WHAT IS EXPECTED
Leave out the pictures and repeat every record exactly.

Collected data
Segment Open

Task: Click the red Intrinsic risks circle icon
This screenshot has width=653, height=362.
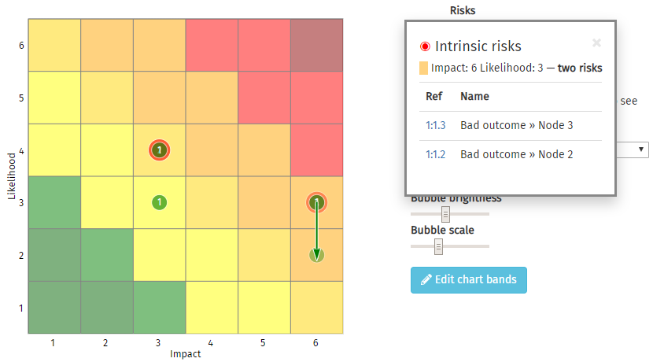Action: [x=426, y=47]
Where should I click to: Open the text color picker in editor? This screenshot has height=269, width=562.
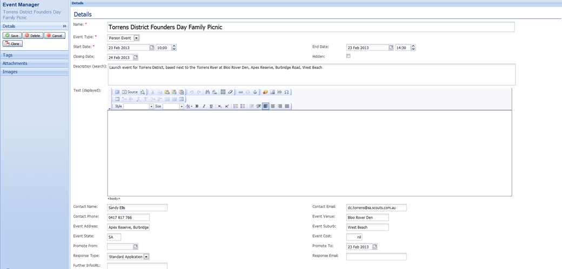(189, 107)
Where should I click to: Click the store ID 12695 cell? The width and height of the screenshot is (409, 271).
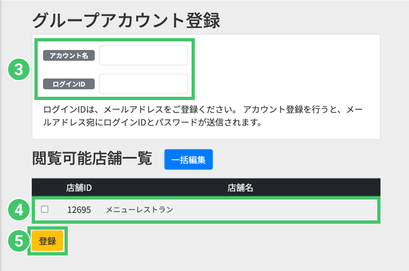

Segment Closed

WRITTEN ANSWER
Task: Click the red Intrinsic risks circle icon
This screenshot has width=653, height=362.
Action: [x=426, y=47]
Where should I click to: Open the text color picker in editor? This screenshot has height=269, width=562.
(189, 107)
Where should I click to: Click the store ID 12695 cell? The width and height of the screenshot is (409, 271).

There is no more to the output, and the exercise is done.